Pixel coordinate grounding data:

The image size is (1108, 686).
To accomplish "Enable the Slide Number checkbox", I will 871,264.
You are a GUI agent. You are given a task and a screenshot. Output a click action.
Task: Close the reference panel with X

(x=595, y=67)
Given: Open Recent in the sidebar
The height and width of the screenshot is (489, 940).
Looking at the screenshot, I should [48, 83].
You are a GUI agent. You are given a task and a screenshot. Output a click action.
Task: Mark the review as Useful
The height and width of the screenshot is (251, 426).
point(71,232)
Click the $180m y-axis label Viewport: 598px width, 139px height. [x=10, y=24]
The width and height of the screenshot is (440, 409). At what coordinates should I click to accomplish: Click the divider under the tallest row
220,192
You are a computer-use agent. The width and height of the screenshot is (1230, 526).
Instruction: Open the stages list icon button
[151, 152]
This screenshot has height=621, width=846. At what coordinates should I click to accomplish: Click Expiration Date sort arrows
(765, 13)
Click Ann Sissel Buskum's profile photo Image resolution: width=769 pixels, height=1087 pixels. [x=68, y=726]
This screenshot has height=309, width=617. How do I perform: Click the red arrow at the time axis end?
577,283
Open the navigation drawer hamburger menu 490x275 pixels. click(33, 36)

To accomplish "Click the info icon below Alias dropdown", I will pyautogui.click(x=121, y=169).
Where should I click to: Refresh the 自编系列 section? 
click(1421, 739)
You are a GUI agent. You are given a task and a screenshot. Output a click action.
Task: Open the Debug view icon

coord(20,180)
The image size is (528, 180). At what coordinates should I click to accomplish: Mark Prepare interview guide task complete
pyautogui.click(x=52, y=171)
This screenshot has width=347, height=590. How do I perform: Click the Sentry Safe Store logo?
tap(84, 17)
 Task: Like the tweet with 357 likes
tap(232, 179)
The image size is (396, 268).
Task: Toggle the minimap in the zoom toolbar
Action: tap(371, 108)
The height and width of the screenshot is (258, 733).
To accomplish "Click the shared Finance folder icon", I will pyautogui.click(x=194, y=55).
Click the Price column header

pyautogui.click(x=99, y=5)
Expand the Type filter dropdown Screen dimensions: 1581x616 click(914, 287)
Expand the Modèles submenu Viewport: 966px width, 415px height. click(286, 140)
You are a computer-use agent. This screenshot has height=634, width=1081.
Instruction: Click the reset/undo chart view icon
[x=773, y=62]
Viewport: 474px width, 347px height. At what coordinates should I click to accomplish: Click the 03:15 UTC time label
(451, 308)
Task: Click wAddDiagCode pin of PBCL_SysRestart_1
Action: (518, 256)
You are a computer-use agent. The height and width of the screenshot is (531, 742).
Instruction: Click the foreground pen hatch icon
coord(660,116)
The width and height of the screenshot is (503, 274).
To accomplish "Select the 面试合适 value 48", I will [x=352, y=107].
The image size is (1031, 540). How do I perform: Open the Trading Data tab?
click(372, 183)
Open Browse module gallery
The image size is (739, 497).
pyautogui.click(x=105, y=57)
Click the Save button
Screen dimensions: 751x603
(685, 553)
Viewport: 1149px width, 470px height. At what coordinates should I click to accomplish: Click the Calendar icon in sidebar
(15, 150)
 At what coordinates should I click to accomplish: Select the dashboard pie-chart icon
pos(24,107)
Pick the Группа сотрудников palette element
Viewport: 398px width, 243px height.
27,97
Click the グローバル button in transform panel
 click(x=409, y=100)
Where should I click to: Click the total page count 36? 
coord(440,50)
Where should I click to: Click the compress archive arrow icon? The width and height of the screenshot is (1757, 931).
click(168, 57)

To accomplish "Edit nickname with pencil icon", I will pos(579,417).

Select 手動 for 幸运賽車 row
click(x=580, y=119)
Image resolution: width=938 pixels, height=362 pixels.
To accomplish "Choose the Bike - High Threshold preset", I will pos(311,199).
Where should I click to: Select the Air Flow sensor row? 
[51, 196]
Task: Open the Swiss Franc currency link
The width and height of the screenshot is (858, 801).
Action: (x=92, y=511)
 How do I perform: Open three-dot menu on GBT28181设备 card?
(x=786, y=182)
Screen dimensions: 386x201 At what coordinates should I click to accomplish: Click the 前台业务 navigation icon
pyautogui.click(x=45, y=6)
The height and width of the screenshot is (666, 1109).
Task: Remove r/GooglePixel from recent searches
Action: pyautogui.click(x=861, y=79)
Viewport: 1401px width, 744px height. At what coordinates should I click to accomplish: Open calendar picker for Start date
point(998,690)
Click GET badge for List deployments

PROBLEM DESCRIPTION:
Search the records for the word "pixels" and copy out every line that holds it.

RESPONSE TO THIS EXERCISE:
Click Ann Sissel Buskum's profile photo Image resolution: width=769 pixels, height=1087 pixels. [x=68, y=726]
Open the navigation drawer hamburger menu 490x275 pixels. click(33, 36)
Image resolution: width=938 pixels, height=362 pixels.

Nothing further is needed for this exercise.